# Action item
Copy the stretch of the John B. Sheridan profile from "- Born: John" through "of Baseball (1946)" word for word.

# Study text
######
- Born: John Brinsley Sheridan January 22, 1870 County Meath, Ireland
- Died: April 14, 1930 (aged 60) St. Louis, Missouri, U.S.
- Citizenship: American
- Occupation: Sportswriter
- Years active: 1888–1929
- Known for: Column "Back of Home Plate" in Sporting News
- Awards: Honor Rolls of Baseball (1946)

= John B. Sheridan =

John Brinsley Sheridan (January 22, 1870 – April 14, 1930) was an Irish-born American sportswriter. He was a prominent sports journalist in St. Louis for over four decades and gained national recognition for his baseball writing in the Sporting News. He was posthumously named to the Baseball Hall of Fame's Honor Rolls of Baseball in 1946.

==Early life and emigration==
John Brinsley Sheridan was born in County Meath, Ireland, to Richard and Rosetta (née O'Reilly) Sheridan. He emigrated to the United States at the age of 18 in 1888.

==Career==
Sheridan began his journalism career upon his arrival in St. Louis. From 1888 through 1929, he worked for various St. Louis newspapers, establishing himself as an authoritative voice on multiple sports, including baseball, American football, boxing, and golf.

He is best known for his nationally syndicated baseball column "Back of Home Plate", which ran in The Sporting News from 1917 until 1929. The column earned him widespread respect within the baseball community and among readers.

==Later life and whistleblower incident==
In 1921, Sheridan was appointed chairman of the Missouri Committee on Public Utility Information. While serving in this capacity, he discovered and reported dishonest and illegal activities within the department, acting as a whistleblower. He submitted his resignation following the disclosure. The stress of the ordeal reportedly contributed to a severe nervous breakdown, for which he required extended medical care in a sanitarium. He never fully recovered his health.
######
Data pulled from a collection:
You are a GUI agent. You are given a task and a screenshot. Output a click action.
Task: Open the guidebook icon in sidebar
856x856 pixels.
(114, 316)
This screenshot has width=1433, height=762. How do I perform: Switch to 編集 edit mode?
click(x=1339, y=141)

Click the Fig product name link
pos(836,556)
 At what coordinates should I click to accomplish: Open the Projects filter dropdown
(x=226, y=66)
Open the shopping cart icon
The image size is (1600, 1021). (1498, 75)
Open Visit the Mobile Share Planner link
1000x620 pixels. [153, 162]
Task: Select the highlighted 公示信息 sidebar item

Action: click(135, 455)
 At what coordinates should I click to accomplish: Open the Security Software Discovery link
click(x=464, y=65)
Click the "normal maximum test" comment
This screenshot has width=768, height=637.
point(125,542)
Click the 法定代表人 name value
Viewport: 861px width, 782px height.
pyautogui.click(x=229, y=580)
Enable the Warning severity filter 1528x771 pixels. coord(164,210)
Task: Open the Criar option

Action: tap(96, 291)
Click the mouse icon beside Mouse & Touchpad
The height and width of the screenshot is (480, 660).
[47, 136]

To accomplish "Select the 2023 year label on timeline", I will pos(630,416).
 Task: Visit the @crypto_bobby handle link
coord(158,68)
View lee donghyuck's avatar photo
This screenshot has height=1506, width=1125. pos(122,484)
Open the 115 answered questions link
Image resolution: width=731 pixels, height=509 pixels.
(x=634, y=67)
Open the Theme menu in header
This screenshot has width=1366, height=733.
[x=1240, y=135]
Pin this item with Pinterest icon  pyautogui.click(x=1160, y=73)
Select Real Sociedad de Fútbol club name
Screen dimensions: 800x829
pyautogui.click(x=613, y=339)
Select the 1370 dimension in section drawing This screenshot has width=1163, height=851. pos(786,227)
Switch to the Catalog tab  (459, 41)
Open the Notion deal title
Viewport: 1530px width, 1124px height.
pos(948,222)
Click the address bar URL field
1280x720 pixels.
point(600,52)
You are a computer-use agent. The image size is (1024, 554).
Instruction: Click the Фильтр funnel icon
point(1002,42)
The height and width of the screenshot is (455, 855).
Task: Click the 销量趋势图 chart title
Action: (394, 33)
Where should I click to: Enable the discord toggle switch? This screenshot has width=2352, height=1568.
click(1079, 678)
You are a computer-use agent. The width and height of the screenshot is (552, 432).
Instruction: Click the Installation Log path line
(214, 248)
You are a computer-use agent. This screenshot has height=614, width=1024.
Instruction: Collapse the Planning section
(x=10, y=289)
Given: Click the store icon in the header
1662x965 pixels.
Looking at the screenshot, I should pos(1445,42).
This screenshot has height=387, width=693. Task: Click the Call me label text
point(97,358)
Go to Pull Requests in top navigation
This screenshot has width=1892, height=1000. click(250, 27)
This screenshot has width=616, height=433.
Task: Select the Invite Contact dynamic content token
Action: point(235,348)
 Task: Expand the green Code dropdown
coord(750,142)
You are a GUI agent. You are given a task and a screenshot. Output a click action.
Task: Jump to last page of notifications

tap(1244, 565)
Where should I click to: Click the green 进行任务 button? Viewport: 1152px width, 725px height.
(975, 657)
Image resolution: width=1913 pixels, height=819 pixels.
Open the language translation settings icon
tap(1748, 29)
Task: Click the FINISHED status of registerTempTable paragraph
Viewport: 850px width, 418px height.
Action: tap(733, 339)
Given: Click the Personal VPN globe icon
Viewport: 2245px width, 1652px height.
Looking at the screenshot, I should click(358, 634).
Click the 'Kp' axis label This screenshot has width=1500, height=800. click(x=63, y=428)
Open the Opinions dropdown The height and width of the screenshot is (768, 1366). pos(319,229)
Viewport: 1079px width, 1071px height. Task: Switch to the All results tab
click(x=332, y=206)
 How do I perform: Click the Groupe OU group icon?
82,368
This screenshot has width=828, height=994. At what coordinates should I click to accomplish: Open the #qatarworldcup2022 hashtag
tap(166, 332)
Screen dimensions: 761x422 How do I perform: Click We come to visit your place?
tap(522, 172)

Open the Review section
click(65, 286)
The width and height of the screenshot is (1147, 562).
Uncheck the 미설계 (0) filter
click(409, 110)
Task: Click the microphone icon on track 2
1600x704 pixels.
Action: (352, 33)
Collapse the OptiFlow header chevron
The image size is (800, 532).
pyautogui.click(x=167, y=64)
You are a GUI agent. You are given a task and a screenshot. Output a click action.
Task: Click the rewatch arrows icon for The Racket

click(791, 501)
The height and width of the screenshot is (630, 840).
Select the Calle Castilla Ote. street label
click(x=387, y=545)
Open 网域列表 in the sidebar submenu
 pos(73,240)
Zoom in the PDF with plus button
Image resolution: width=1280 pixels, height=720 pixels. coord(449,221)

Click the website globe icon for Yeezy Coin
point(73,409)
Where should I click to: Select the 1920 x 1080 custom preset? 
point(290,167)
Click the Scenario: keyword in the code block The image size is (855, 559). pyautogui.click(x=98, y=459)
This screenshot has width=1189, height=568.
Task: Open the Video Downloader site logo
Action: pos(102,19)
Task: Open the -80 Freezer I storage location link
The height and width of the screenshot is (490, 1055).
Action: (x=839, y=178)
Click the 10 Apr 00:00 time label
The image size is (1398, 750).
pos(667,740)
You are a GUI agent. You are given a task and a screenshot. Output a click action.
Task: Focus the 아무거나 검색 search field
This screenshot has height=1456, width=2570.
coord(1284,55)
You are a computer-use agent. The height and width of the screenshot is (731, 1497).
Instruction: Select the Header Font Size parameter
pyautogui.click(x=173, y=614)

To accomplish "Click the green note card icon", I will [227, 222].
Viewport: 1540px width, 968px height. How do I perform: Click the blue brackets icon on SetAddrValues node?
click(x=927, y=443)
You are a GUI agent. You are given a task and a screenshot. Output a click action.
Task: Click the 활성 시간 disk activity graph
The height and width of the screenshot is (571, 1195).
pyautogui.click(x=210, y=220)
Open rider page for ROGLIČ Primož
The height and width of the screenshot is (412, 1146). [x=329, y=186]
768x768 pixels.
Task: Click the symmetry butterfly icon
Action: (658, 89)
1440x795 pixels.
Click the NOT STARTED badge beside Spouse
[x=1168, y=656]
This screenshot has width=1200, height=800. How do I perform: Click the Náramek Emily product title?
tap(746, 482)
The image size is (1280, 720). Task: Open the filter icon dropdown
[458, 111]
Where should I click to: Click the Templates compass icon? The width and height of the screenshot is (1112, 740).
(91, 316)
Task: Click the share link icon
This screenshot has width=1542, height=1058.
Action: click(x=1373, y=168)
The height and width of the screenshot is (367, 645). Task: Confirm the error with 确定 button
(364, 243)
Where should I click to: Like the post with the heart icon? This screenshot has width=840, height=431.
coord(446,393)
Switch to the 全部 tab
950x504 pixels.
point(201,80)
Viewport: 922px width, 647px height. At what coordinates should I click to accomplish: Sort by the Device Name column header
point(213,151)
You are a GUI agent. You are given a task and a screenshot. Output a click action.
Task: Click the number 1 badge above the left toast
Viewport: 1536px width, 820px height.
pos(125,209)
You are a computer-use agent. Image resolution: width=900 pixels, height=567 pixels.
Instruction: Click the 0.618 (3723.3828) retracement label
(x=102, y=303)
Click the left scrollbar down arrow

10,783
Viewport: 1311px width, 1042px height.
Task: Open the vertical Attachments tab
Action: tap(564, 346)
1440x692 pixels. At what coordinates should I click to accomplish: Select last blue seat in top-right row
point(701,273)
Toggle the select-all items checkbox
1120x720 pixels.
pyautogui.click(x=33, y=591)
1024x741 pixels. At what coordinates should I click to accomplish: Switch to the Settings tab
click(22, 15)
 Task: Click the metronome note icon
######
# Result
- Born: John Brinsley Sheridan January 22, 1870 County Meath, Ireland
- Died: April 14, 1930 (aged 60) St. Louis, Missouri, U.S.
- Citizenship: American
- Occupation: Sportswriter
- Years active: 1888–1929
- Known for: Column "Back of Home Plate" in Sporting News
- Awards: Honor Rolls of Baseball (1946)